Hip-hop. K-os. Atlantis, hymns for disco. (Virgin-EMI)

Ne vous méprenez pas en écoutant la première plage, très «classiques du rap». Ce disque n'est pas un retour du hip hop old school mais un creuset où fusionnent les styles contradictoires, les instruments, les samples et la voix. Si l'on retrouve des séquences rappées dans presque tous les morceaux de K-os, il sait aussi très bien chanter, et pas seulement façon R & B sucré ou reggae.

Avec sa voix de toasteur jamaïcain, l'Américain explore les univers sans complexe. Imbibé de vieux rhythm'n'blues parfois, K-os peut se faire aussi brownien, comme sur «The Rain», qui évoque insolemment «This Is A Man's World». Voire se montrer inattendu quand il s'aventure sur les traces de Police et du ska à l'anglaise sur «Born To Run».

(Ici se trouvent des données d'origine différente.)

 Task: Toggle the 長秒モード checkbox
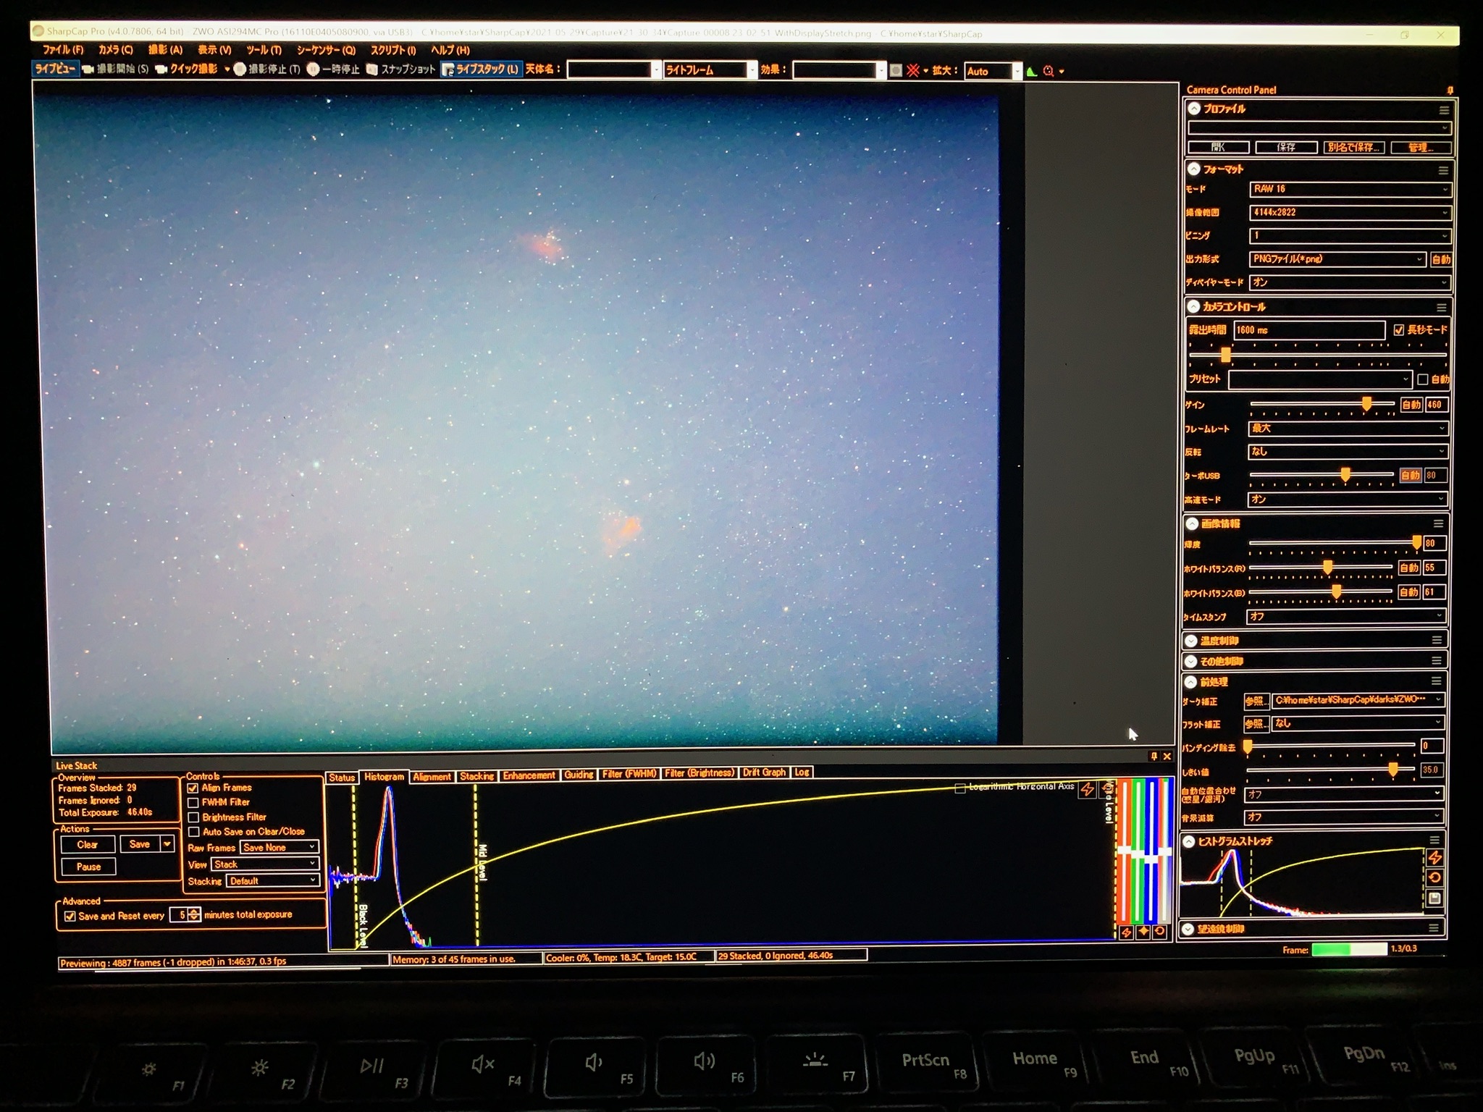click(1399, 330)
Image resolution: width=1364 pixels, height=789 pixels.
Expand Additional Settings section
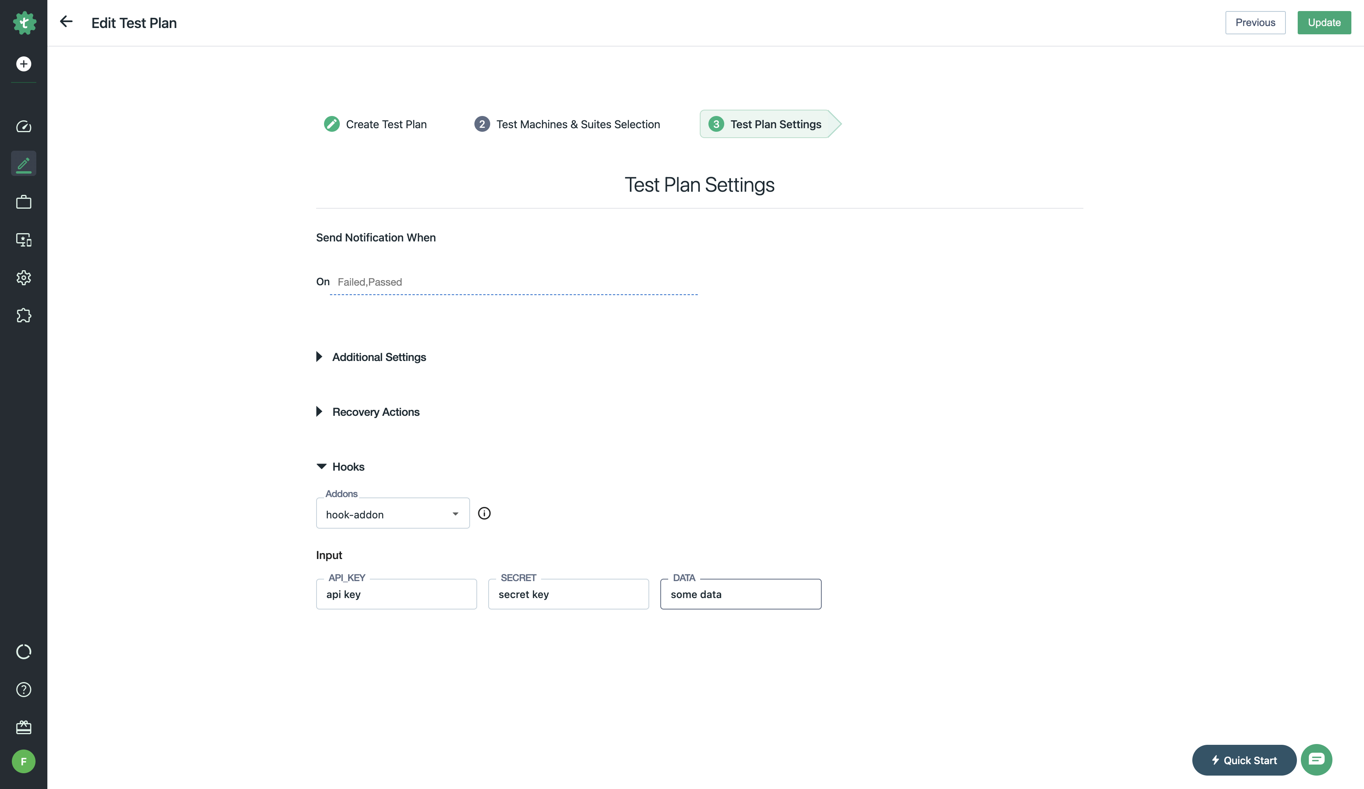tap(379, 357)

Le côté neuf et frais de ce troisième album se trouve dans les oscillations entre deux traditions qui furent longtemps imperméables: le pop et le rock, d'un côté, la soul et le rap de l'autre. Ultime baroud aux mollahs du hip-hop, une citation du «Jailhouse Rock» d'Elvis sur le morceau «Equalizer».

Comme Outkast ou Pharell Williams, ses aînés, K-os fait partie de ceux qui ont grandi dans la culture rap pour mieux se dégager de ses poncifs, musicaux comme culturels. Le très swingant «Flypaper» partage d'ailleurs plus qu'un air de famille avec les productions d'Outkast. Le style K-os serait-il plus éclectique qu'original? Encore en phase de maturation, il devrait tout de même satisfaire les oreilles exigeantes. A suivre donc.